## Text extract
++++++++
Having exchanged all the necessary welcome pleasantries and discussed your case with Detective Peel, as if by magic, he will transfer you into a dimly-lit bar, full of candlelit tables. Handsome, attentive bartenders escort you to one of these tables where once you've adjusted your eyesight, you can peruse the menu and settle in for an evening of imaginative cocktails and interesting snacks. I tried an 'A&T' cocktail (which doesn't stand for Arse & Tit) which was concocted by one of the barmen and was hugely refreshing. It was then time for wine. My friend prefers white, whilst I was in more of a red mood, so a carafe of each, wrapped in a brown paper bag, was the perfect solution. A cut-glass decanter of cucumber-infused water was a welcome touch, as was the giant warm pretzel with salsa.
++++++++
## Listed records

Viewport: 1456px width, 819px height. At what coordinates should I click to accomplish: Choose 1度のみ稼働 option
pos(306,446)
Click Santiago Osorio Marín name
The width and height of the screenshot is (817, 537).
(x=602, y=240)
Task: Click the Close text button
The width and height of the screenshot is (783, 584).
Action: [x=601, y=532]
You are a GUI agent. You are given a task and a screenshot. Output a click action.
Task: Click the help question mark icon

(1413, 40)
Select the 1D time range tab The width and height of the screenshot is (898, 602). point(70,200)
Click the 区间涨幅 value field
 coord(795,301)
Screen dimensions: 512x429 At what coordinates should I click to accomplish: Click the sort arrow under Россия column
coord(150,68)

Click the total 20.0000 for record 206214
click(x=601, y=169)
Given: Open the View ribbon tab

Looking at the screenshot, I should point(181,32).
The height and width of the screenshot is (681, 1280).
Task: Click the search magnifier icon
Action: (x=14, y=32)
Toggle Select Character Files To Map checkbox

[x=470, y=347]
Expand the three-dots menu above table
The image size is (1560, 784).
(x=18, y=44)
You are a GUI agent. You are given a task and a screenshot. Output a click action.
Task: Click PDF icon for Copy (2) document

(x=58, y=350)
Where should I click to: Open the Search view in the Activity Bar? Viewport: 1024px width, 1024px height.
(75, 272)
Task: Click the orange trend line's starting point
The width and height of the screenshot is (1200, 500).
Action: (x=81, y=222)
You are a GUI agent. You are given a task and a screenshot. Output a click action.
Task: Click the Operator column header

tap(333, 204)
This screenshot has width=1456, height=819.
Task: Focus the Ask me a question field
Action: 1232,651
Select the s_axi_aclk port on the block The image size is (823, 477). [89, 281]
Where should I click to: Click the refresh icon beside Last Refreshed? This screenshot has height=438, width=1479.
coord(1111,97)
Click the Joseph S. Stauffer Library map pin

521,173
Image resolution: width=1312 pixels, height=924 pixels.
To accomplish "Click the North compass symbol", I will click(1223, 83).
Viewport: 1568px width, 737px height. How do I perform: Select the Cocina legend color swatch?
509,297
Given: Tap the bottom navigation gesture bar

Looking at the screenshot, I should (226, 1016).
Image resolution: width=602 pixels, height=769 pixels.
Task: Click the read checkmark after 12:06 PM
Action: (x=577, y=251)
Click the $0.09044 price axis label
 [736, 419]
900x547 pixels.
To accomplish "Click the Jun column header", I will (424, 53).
++++++++
## Task set
a) In the bar review, how was each carafe of wine presented?
b) Reproduce the passage of the bar review that begins at "Having exchanged all" and runs up to and including "pretzel with salsa.".
c) Summarize the bar review in two sentences.

## Answers for the tasks
a) Each carafe was wrapped in a brown paper bag.

b)
Having exchanged all the necessary welcome pleasantries and discussed your case with Detective Peel, as if by magic, he will transfer you into a dimly-lit bar, full of candlelit tables. Handsome, attentive bartenders escort you to one of these tables where once you've adjusted your eyesight, you can peruse the menu and settle in for an evening of imaginative cocktails and interesting snacks. I tried an 'A&T' cocktail (which doesn't stand for Arse & Tit) which was concocted by one of the barmen and was hugely refreshing. It was then time for wine. My friend prefers white, whilst I was in more of a red mood, so a carafe of each, wrapped in a brown paper bag, was the perfect solution. A cut-glass decanter of cucumber-infused water was a welcome touch, as was the giant warm pretzel with salsa.

c) After discussing the case with Detective Peel, guests are transferred into a dimly lit bar of candlelit tables, where attentive bartenders seat them for an evening of imaginative cocktails and interesting snacks. The writer had a refreshing 'A&T' cocktail concocted by a barman, then shared a carafe each of white and red wine, along with cucumber-infused water and a giant warm pretzel with salsa.